Biochemistry Professor John Browse and anthropology Professor Tim Kohler were elected to the National Academy of Sciences in recognition of their achievements in original research.
Browse and Kohler are among just 150 new members announced on May 3. First established by U.S. Congress and President Abraham Lincoln in 1863, the National Academy of Sciences is a nonprofit society of scholars charged with providing independent, objective advice about science and technology to the nation.
- Charlotte Martin Distinguished Professor in Agricultural Research
- Regents professor of biochemistry and molecular plant sciences, Institute of Biological Chemistry
Browse is a pioneer and leader in plant biology.

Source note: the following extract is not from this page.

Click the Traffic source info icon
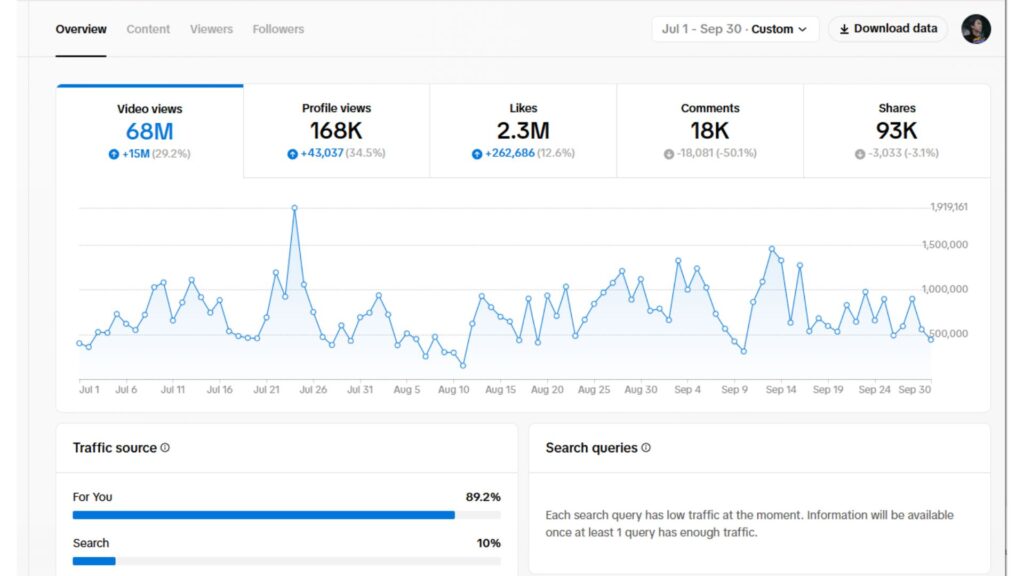[165, 448]
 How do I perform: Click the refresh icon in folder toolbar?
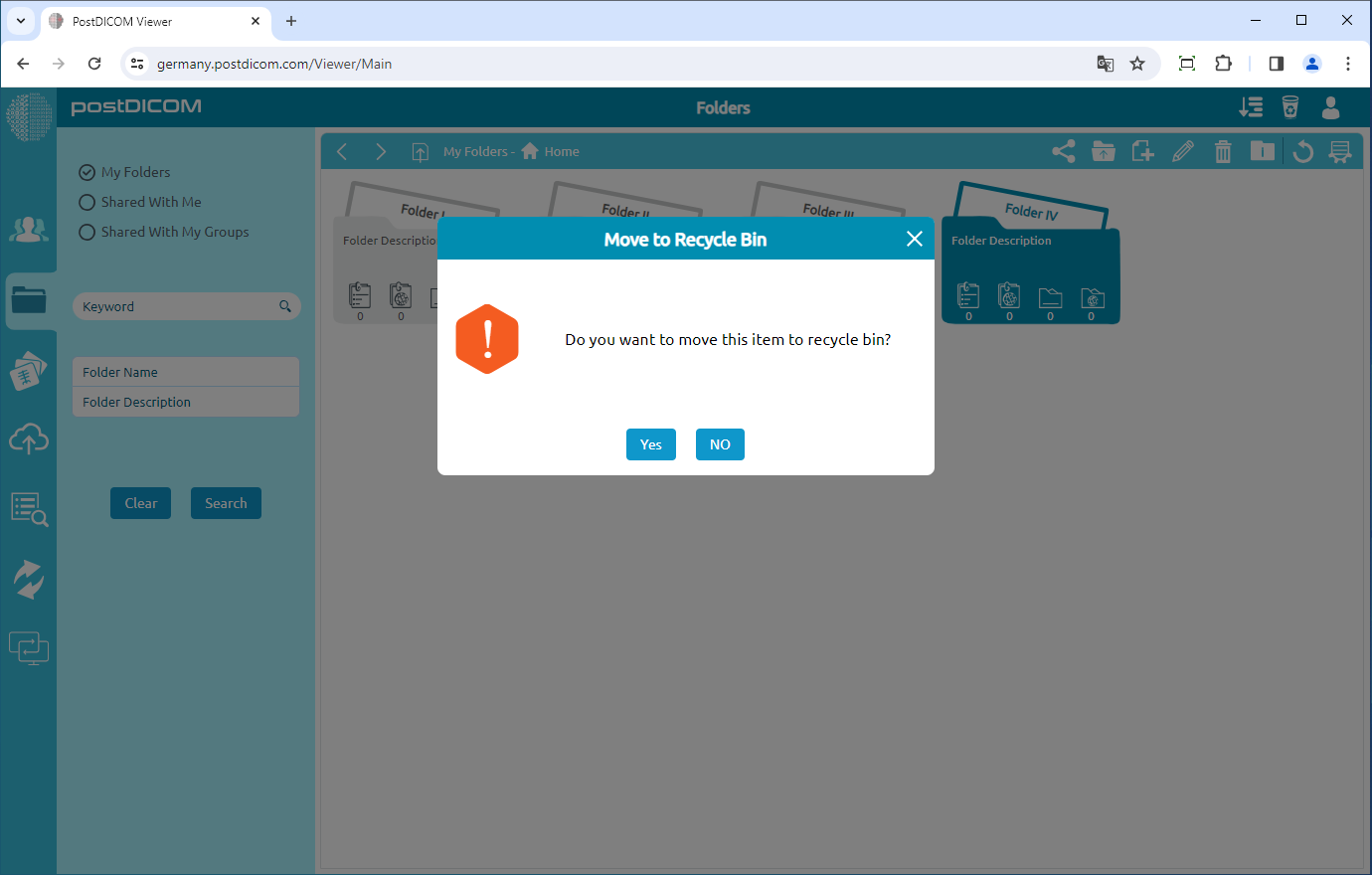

His research focuses on investigating the biosynthesis of membrane and seed-storage lipids in plants, using Arabidopsis, or thale cress, a model organism often used to understand plant biology. His work has improved understanding of plant defenses and helped bioengineer plants with higher amounts of useful chemicals, such as increased levels of heart-healthy monounsaturated fatty acids. He is also well known for identifying and cloning the desaturase gene in Arabidopsis, responsible for the synthesis of polyunsaturated fatty acids in plants.
- Regents Professor Emeritus of Archaeology and Evolutionary Anthropology
- External Professor, Santa Fe Institute
Kohler studies the social dynamics of prehistoric cultures, specializing in the U.S. Southwest. His research explores the relationships among demography, violence, wealth inequality, social evolution, and climate variability. While his work has improved methods of understanding the past, his findings have echoes into the present — which was recently recognized when the United Nations named Kohler as a lead author on a recent Intergovernmental Panel on Climate Change report. Kohler’s current projects include the SKOPE project to make interpreted paleoenvironmental data widely accessible, and another National Science Foundation-funded project to generate and analyze measures of wealth inequality in societies around the world over the last 10,000 years.